I feel that everybody, on both sides of the House who listened to the speech of my hon. Friend the Member for Worthing (Mr. Higgins) admired the way in which he introduced the Bill and admired also the persistence with which, from the date of his maiden speech, he has pursued the question of some kind of pension for those who are ineligible for any State pension.

This is a subject on which there is strong feeling and on which there has been a good deal of political acrimony. Like everyone else in the House, I share the strength of feeling which was expressed by my hon. Friend but I do not in any way want to make a partisan speech. I do not want to elaborate on the filibuster which stopped the Bill being discussed in 1965, or the way in which the 1966 Bill was voted down. Equally, I do not want to elaborate on the fact that the Conservative Party did not deal with the problem when they were in office for 13 years or, for that matter, the fact that it was never raised during those years except, I think, by two Questions asked by back benchers.

It seems to me that the party which was in office in 1948 can reproach itself for not foreseeing the problem which would ultimately be created. The party which later was in office can reproach itself that it did nothing to mitigate the hardship which was surely and gradually arising.

But although I have always taken an interest in social security matters, I—and, I suspect, the vast majority of hon. Members—had absolutely no idea that there were a number of elderly people who were forbidden a pension on the ground that they were too old. Indeed, I suspect that until the maiden speech of my hon. Friend the Member for Worthing and—during the same week, I think—the introduction of the Bill introduced by my hon. Friend the Member for Abingdon (Mr. Neave), there was a virtual ignorance of the subject in the House of Commons as a whole.

The partisan arguments of the past are utterly irrelevant to these elderly people. I simply wish to show the House that logic, equity and humanity should persuade us that it is right to support the Bill.

The average age of the people affected by the Bill is about 85. They were over pensionable age when, in 1948, the scheme was introduced and they were not brought into it. They had no opportunity of contributing to the National Insurance Scheme. Indeed, they were banned from doing so. As a result, they get no National Insurance pension. I agree profoundly with my hon. Friend the Member for Bournemouth, West (Sir J. Eden) when he says that it is almost because the National Insurance Scheme is so inclusive that those who are excluded feel so bitterly about it.

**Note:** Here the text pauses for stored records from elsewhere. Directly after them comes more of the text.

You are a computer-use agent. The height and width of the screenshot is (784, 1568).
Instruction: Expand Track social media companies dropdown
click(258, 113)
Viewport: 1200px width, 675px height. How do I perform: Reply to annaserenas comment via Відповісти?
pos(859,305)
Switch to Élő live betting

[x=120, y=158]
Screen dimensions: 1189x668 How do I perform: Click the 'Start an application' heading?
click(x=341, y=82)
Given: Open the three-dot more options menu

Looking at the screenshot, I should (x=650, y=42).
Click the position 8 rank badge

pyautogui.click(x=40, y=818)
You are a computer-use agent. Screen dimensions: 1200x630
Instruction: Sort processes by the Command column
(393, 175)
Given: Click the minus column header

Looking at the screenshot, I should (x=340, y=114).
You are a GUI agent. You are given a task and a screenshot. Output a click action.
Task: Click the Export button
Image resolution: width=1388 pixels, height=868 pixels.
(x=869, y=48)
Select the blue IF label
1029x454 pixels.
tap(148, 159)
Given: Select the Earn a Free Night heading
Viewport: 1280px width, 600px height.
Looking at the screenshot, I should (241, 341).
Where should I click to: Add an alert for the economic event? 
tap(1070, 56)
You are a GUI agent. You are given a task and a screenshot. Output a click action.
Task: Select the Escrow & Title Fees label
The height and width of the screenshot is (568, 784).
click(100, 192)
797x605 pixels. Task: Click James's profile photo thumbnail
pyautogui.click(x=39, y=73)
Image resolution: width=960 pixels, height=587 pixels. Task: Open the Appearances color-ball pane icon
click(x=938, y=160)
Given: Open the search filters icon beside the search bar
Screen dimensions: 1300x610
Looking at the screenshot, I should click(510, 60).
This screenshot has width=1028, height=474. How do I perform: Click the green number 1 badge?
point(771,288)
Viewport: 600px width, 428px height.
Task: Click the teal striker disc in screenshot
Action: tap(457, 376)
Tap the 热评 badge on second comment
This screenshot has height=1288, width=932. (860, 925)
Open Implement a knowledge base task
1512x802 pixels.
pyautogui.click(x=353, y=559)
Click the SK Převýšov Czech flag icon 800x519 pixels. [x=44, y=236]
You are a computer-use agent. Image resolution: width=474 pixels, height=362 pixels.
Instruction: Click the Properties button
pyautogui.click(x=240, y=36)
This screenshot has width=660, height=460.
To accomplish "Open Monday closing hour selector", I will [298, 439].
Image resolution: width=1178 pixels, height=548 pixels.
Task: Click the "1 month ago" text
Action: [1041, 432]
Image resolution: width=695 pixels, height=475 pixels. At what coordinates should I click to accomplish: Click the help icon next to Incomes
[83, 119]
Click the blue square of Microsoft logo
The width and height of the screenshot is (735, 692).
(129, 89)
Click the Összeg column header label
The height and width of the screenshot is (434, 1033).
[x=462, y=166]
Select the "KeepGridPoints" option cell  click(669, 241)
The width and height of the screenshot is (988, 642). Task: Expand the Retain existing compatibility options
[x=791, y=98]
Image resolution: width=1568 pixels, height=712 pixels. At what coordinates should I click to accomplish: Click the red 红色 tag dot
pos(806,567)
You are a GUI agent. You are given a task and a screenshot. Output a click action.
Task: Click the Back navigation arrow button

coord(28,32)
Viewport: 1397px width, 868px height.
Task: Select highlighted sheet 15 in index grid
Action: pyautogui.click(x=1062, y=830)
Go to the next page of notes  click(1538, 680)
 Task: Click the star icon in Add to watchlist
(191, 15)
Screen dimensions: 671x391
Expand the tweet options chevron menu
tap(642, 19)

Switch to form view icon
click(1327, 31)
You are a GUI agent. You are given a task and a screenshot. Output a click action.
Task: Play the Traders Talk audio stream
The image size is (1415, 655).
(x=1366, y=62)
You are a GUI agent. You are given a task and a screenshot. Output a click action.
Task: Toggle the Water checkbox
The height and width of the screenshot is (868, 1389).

When this matter was debated in the past, Government objections have fallen into three parts. Rather than reiterate the positive arguments for the Bill which have been put forward so admirably by one hon. Member after another, I would like to look at each of the objections to the Bill in turn. There is, first, the objection that no contributions have been paid. Secondly, the Government claim that supplementary benefit is available. The third objection is that of cost and the argument that it cannot be met at the present time.

As the right hon. Member for Llanelly (Mr. James Griffiths) has said, the contribution is an integral part of the existing structure of the National Insurance Scheme. We all know, however, that it is only part of the scheme. In no way is the National Insurance Scheme a real insurance scheme. I remember describing it many years ago as a parody of insurance. In no way does it bear any relation to a commercial insurance scheme.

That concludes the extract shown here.